This story, as well as the 60th anniversary of D-Day, deserves the primary attention for the day. Yet, what do I see when I click on the President Reagan story?

Click for a sign of the apocalypse.

I understand that it’s Entertainment Tonight, but using the word “entertainment” doesn’t offer a free pass. If the story is worth covering, the legitimate “weight” of the story should matter. The death of President Reagan has heft. The marriage of Jennifer Lopez and Marc Anthony is a useless trifle. At least President Reagan was more important than Mini-Me’s annulment.

Phone companies are stupid

After my recent troubles with Verizon, I’m inclined to believe that phones companies are run by incompetent management. Of course, I know that it’s not something wrong with just phone companies, but an inherent risk generally realized in large companies. They’re big, inflexible, and stupid. They march forward, trampling over everything in their way, which usually includes customers, when they’re nice enough to believe that people are customers instead of imbeciles to be separated from their cash. Those companies are dinosaurs, waiting to be made extinct.

In New Zealand, one such company is Telecom Corp.. It recently eliminated its plan that gave customers unlimited text messaging for $6.29 per month. It now offers “only” 1,000 messages per month before extra charges kick in. That’s a good move, since text messaging is a dying phenomenon.

Before I went through my cell phone switch nightmare, I never used text messaging. When I returned to Sprint, I got the cool phone that makes web surfing and text messaging workable. So I started messaging. Certain people have been known to receive a dozen or more messages per day now that I’m used to messaging. It’s cool and stuff. But 1,000? Danielle has only 500 per month with her Verizon plan, but I’ll be amazed if she uses them all. So 1,000 seems to be plenty.

But still. Progress works like this: every year, a company changes its services to offer a lower price or more of the product. It happens with cars. It happens with computers. It happens with video games.

The common theme in my examples is technology. Anything that can technologically improve gets better or cheaper. It’s so unavoidable that it might as well be the 11th Commandment. But Telecom Corp. missed the memo.

Fraser Ray didn’t like that, so he protested by sending 80,012 text messages during May, the last month of the old plan. He makes me look like an amateur since I only sent Verizon twenty-six checks to pay my $56.09 bill. I have a new hero. But Mr. Ray was not alone because New Zealanders are awesome.

Telecom spokeswoman Helen Isbister said a handful of people had sent more than 100,000 text messages in May.

With an obvious protest, how does Telecom Corp. interpret this?

“I suppose it’s an indication of the kind of thing we wanted to discourage by putting a cap,” she said.

Phone companies are stupid.

The world is a conspiracy

The most logical domain name choice for for my new company was registered by someone else, two days after I incorporated. It would be acceptable if someone with an interesting idea purchased it. You know, like a woman who will be famous and I can ride on her coattails like a monkey strapped to a rocket. But no, my preferred domain name was purchased by a company looking to extort money by holding it for ransom. Scumbags.

ENTRIES SUPPLIED =>
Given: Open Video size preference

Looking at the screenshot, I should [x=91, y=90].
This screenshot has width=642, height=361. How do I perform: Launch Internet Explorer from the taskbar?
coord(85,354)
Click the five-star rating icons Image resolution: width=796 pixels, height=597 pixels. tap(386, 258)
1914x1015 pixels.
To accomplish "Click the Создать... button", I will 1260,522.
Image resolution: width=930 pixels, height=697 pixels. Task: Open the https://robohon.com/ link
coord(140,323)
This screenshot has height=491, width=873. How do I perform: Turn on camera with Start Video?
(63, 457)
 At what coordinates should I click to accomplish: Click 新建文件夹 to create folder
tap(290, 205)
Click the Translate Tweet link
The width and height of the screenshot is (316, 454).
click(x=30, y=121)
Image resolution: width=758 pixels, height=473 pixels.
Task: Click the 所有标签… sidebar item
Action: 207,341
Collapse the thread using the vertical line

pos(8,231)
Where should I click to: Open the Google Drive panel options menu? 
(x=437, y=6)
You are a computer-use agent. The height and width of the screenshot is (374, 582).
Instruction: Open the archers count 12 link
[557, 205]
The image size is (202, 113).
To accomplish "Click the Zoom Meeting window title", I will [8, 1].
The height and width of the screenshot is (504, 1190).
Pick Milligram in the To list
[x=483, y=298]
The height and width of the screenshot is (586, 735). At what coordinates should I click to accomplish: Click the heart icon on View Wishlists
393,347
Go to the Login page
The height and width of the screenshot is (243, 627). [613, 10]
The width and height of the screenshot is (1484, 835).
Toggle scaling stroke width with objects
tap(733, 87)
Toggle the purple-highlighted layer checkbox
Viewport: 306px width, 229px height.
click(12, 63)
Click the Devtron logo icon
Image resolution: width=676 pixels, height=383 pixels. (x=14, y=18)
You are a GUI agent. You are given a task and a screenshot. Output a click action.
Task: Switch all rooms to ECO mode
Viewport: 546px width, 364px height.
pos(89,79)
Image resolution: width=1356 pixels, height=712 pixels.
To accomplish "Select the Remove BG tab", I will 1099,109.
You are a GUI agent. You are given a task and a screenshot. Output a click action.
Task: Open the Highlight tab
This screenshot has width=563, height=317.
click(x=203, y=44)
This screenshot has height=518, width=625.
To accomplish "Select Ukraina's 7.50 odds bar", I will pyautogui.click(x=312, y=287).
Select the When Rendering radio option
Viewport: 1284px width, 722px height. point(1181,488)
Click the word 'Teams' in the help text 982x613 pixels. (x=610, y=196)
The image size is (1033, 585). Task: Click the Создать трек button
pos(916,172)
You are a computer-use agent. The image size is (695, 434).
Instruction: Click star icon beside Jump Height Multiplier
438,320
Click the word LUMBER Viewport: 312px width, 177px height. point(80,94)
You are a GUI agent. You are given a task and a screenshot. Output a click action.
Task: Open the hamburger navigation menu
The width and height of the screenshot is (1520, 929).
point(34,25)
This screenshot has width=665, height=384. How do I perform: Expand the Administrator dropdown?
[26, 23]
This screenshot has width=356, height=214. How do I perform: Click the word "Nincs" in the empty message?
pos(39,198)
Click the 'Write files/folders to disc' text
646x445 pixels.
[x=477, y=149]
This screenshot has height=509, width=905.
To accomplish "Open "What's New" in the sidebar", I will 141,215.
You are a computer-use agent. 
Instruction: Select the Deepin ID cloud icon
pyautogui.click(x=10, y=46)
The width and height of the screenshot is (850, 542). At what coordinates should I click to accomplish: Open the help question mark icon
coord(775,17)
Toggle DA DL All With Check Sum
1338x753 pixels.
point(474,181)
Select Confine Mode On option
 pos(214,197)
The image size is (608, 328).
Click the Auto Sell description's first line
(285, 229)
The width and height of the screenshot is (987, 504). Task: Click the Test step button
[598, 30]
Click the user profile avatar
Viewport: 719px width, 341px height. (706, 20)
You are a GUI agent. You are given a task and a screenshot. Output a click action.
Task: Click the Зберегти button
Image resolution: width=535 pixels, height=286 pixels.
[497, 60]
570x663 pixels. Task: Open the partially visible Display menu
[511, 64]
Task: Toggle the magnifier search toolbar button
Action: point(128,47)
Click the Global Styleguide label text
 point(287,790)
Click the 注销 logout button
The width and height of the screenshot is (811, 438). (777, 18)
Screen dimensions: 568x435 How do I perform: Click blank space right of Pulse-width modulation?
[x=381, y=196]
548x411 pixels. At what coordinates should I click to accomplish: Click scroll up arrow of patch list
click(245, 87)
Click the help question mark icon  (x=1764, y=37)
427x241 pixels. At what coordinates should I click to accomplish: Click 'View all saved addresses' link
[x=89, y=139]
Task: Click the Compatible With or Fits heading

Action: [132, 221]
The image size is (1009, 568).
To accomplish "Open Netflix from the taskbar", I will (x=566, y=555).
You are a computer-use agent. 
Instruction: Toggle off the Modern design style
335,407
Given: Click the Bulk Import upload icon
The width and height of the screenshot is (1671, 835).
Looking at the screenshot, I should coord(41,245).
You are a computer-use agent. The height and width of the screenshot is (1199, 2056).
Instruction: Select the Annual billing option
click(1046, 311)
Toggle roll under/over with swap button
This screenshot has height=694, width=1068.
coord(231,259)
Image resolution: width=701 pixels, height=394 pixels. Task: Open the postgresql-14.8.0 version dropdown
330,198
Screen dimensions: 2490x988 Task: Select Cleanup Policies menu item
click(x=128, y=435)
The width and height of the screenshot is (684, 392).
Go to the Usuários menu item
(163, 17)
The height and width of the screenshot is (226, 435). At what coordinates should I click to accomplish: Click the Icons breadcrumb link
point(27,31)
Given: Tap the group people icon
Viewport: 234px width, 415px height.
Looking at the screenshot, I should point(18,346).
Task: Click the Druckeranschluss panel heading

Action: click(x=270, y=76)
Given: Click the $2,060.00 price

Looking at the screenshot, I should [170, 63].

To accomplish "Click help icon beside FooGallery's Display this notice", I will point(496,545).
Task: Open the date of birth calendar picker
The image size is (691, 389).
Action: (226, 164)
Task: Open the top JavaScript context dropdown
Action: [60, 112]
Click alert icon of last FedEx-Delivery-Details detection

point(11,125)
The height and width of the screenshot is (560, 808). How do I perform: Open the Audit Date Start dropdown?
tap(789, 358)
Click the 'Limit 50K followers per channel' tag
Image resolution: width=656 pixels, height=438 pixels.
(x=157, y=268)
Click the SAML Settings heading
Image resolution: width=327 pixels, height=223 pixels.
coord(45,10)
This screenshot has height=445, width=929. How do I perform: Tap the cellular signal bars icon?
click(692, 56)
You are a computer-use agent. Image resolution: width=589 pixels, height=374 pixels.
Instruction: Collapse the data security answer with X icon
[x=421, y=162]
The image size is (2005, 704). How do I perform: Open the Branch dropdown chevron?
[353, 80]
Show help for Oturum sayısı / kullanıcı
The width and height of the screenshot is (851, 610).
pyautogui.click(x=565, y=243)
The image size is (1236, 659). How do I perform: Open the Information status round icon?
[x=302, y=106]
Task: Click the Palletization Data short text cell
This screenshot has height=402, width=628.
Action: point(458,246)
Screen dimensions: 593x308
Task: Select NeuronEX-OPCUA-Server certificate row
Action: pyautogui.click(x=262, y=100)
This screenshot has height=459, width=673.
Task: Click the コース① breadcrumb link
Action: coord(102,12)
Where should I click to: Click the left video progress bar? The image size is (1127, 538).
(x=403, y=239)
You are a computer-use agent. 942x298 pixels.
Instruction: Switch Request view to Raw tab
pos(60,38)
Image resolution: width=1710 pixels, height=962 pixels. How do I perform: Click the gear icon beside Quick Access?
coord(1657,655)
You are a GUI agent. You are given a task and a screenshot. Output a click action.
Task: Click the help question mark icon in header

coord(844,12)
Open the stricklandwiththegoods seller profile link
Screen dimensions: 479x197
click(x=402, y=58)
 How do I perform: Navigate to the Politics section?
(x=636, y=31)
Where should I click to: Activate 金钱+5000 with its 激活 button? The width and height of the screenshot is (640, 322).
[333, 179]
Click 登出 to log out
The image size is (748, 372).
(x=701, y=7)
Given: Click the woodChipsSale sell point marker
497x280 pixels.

REQUIRED WORK =>
A. Please decide whether each statement below agrees with the blog post above. Answer yes or no for each, and quote the words from the blog post that decide it.
(i) Telecom Corp.'s old plan gave customers unlimited text messaging for $6.29 per month.
(ii) Danielle's Verizon plan allows 1,000 messages per month.
(iii) Fraser Ray sent more than 100,000 text messages in May.
B. Answer these questions from the blog post above.
(i) Which anniversary does the writer say deserves primary attention along with the President Reagan story?
(ii) How many checks did the writer send Verizon?
(iii) How long after the writer incorporated was the preferred domain name registered by someone else?

ANSWERS TO THE TASKS =>
A.
(i) Yes: "It recently eliminated its plan that gave customers unlimited text messaging for $6.29 per month."
(ii) No: "Danielle has only 500 per month with her Verizon plan"
(iii) No: "he protested by sending 80,012 text messages during May"

B.
(i) The 60th anniversary of D-Day.
(ii) Twenty-six.
(iii) Two days.